All of the data, word for word and free of pictures, is the expected result.

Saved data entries
□ □ □

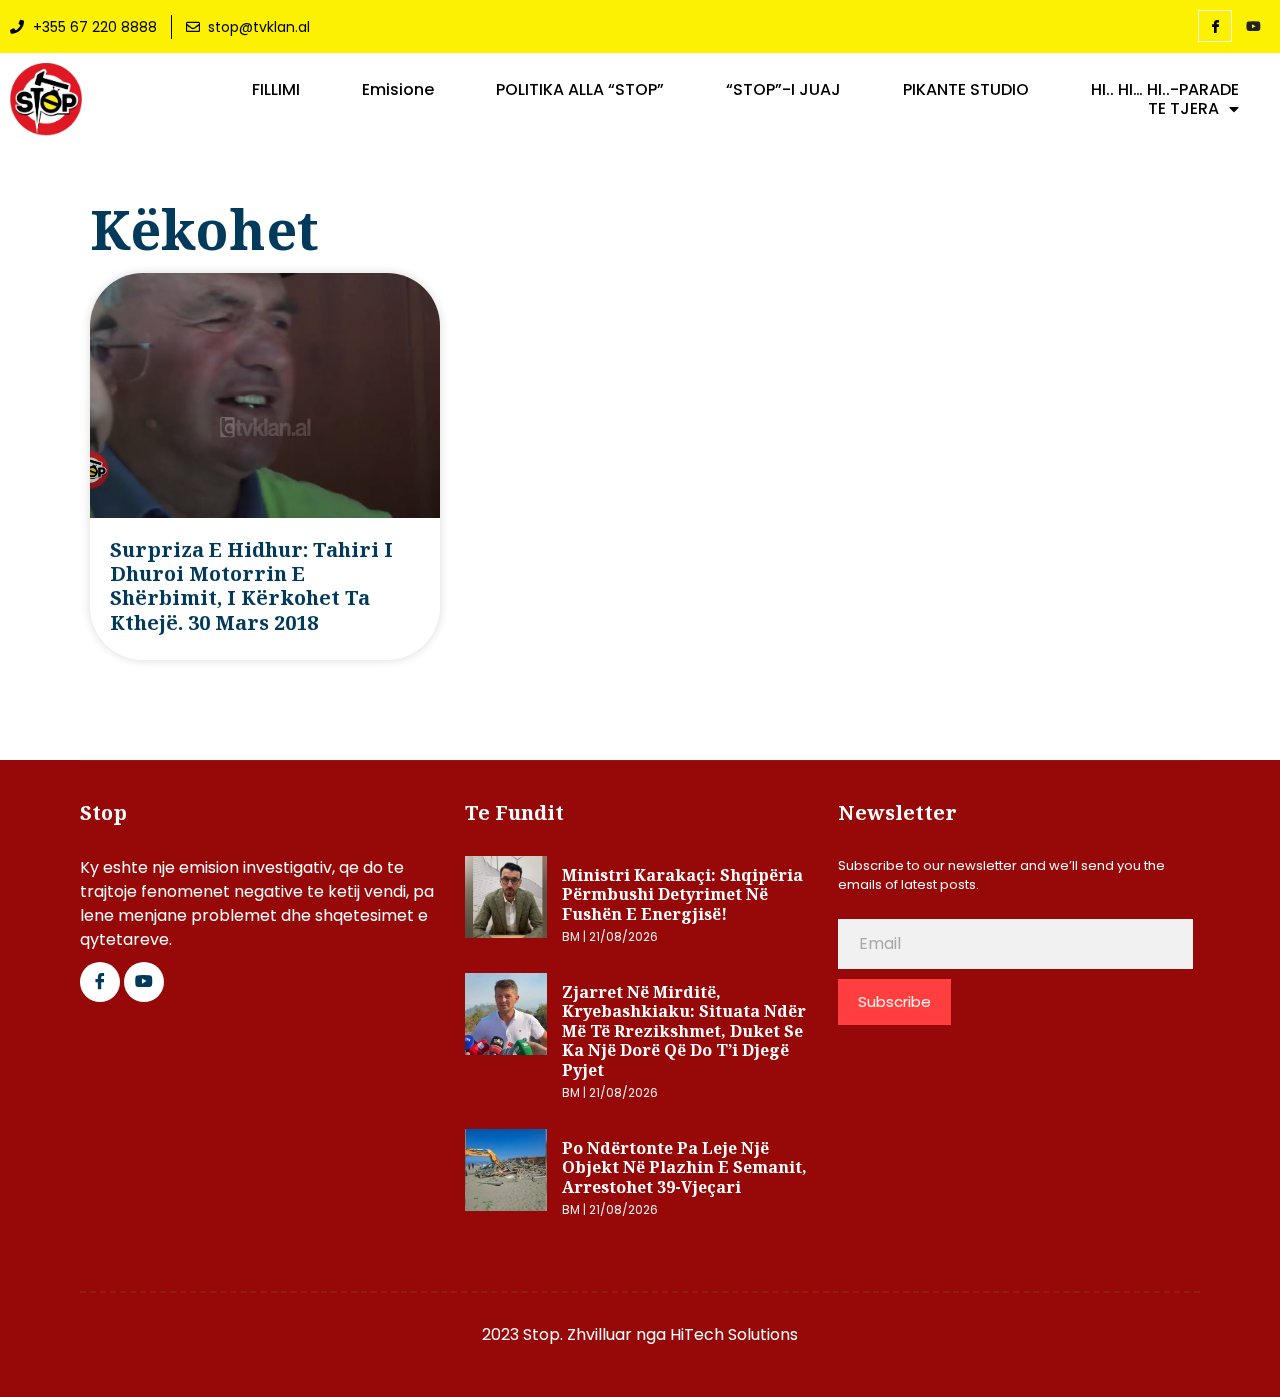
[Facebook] (1215, 26)
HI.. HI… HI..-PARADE (1165, 90)
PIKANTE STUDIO (966, 90)
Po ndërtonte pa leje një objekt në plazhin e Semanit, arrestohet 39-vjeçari (684, 1167)
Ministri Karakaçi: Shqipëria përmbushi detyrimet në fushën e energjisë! (682, 894)
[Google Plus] (144, 982)
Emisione (398, 90)
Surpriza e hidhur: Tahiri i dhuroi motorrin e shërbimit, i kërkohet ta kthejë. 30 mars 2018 (251, 586)
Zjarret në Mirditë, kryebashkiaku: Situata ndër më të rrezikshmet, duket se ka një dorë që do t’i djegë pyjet (684, 1031)
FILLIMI (276, 90)
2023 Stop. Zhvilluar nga (576, 1334)
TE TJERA (1183, 109)
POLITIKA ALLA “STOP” (580, 90)
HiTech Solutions (734, 1334)
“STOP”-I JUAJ (783, 90)
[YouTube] (1253, 27)
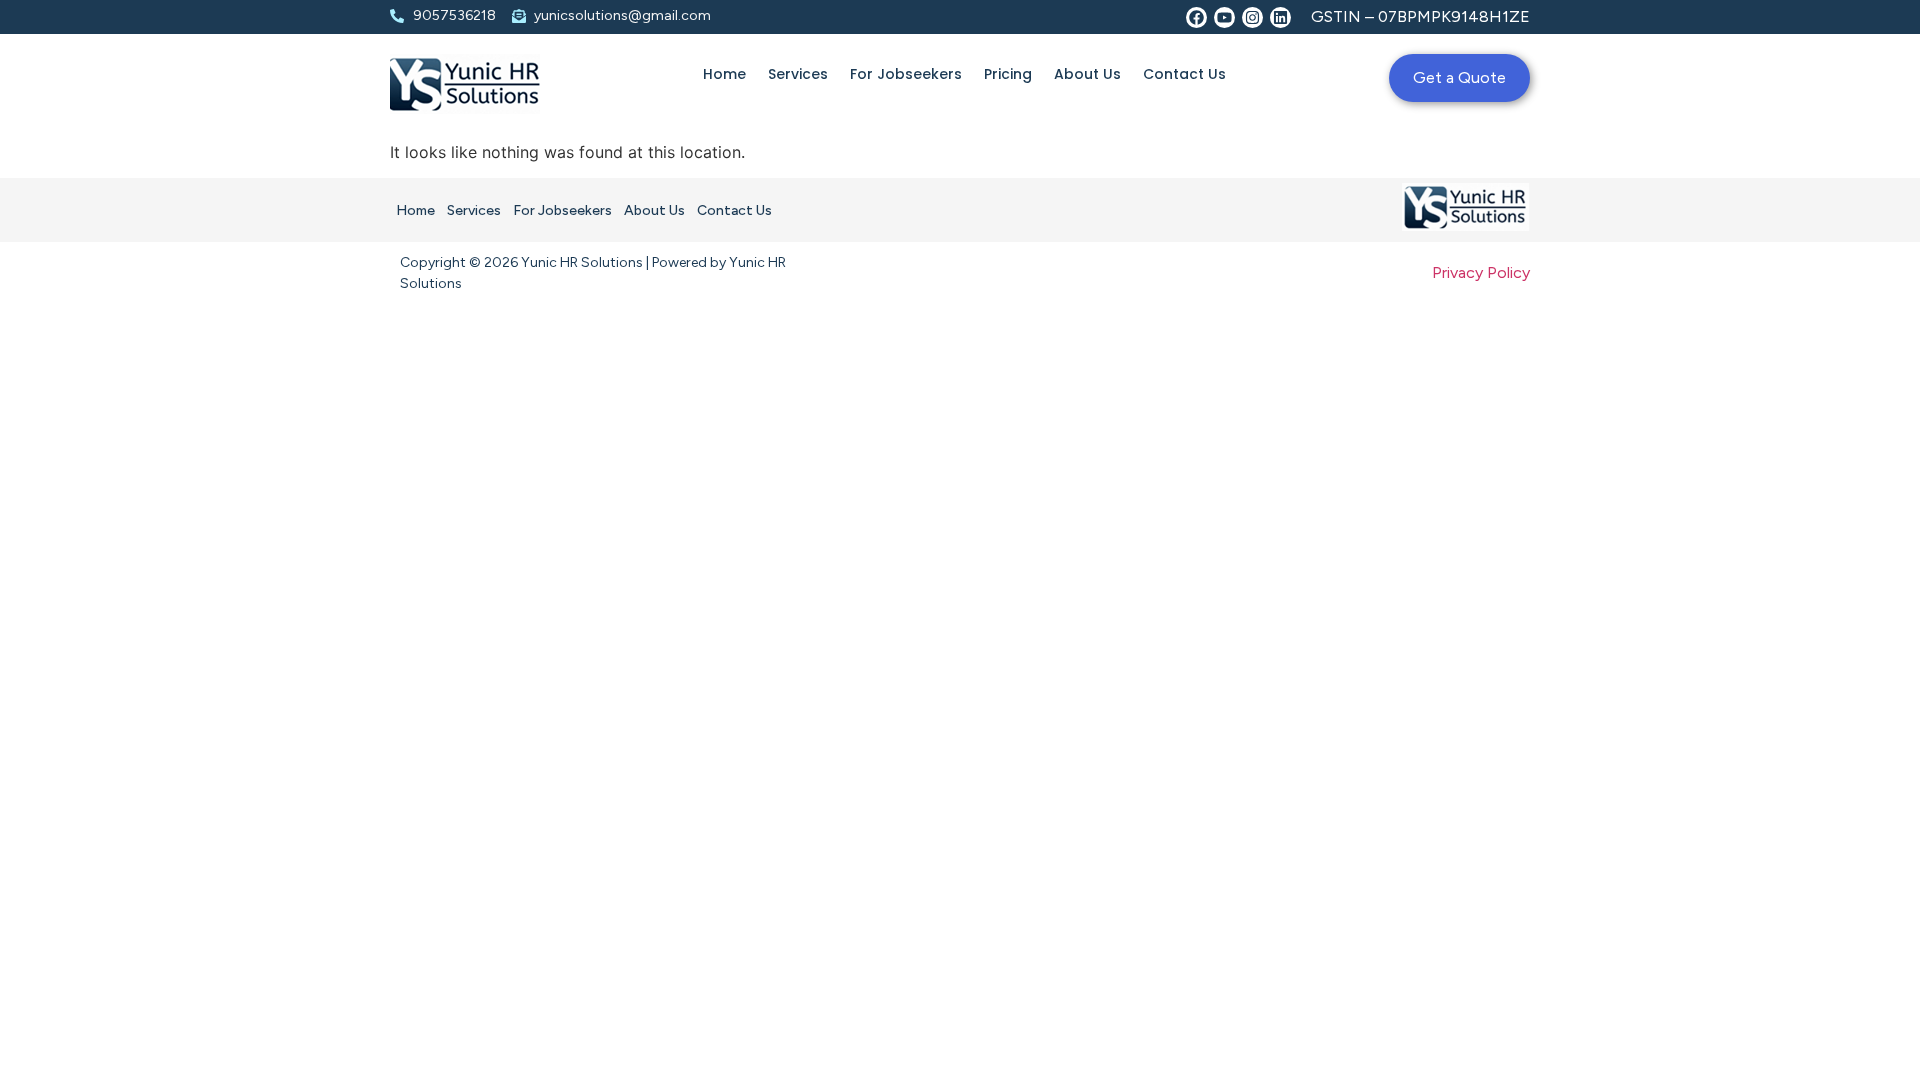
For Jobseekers (906, 74)
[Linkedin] (1280, 17)
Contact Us (1184, 74)
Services (798, 74)
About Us (1087, 74)
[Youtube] (1224, 17)
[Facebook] (1196, 17)
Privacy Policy (1481, 272)
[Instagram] (1252, 17)
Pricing (1008, 74)
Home (724, 74)
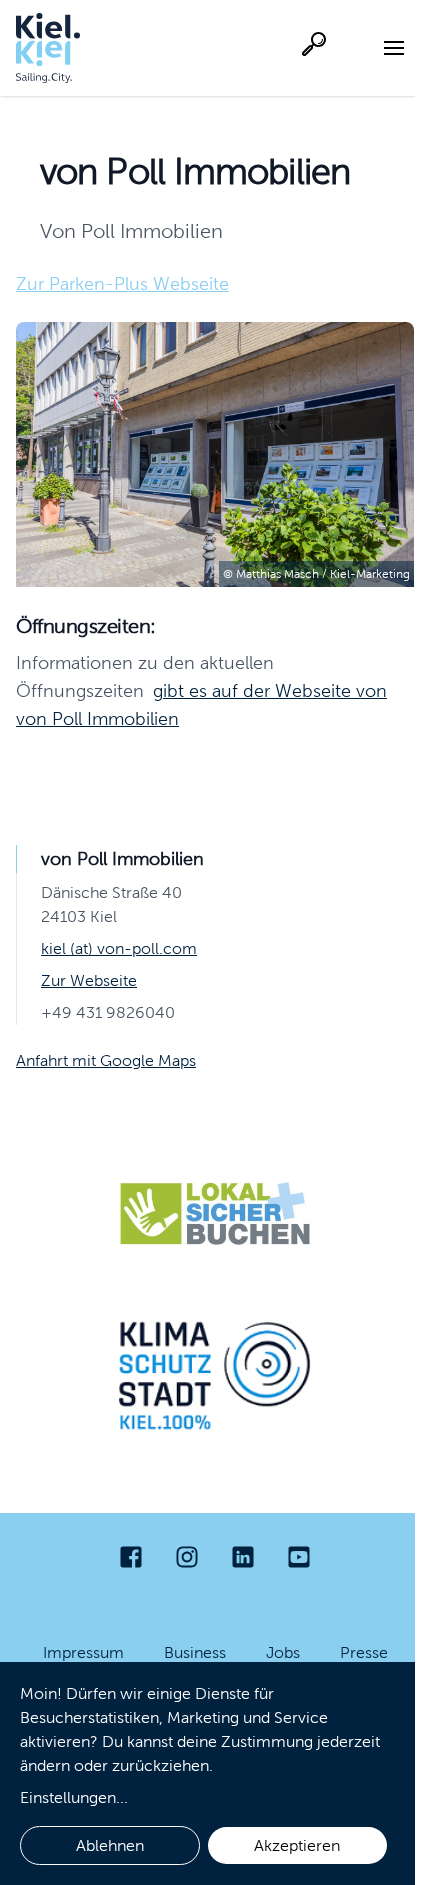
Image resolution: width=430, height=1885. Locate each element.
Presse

□ □ □

Exercise solution:
[Facebook] (1215, 26)
HI.. HI… HI..-PARADE (1165, 90)
PIKANTE STUDIO (966, 90)
Po ndërtonte pa leje një objekt në plazhin e Semanit, arrestohet 39-vjeçari (684, 1167)
Ministri Karakaçi: Shqipëria përmbushi detyrimet në fushën e energjisë! (682, 894)
[Google Plus] (144, 982)
Emisione (398, 90)
Surpriza e hidhur: Tahiri i dhuroi motorrin e shërbimit, i kërkohet ta kthejë. 30 mars 2018 (251, 586)
Zjarret në Mirditë, kryebashkiaku: Situata ndër më të rrezikshmet, duket se ka një dorë që do t’i djegë pyjet (684, 1031)
FILLIMI (276, 90)
2023 Stop. Zhvilluar nga (576, 1334)
TE TJERA (1183, 109)
POLITIKA ALLA “STOP” (580, 90)
HiTech Solutions (734, 1334)
“STOP”-I JUAJ (783, 90)
[YouTube] (1253, 27)
For Jobseekers (906, 74)
[Linkedin] (1280, 17)
Contact Us (1184, 74)
Services (798, 74)
About Us (1087, 74)
[Youtube] (1224, 17)
[Facebook] (1196, 17)
Privacy Policy (1481, 272)
[Instagram] (1252, 17)
Pricing (1008, 74)
Home (724, 74)
Image resolution: width=430, height=1885. Locate each element.
Presse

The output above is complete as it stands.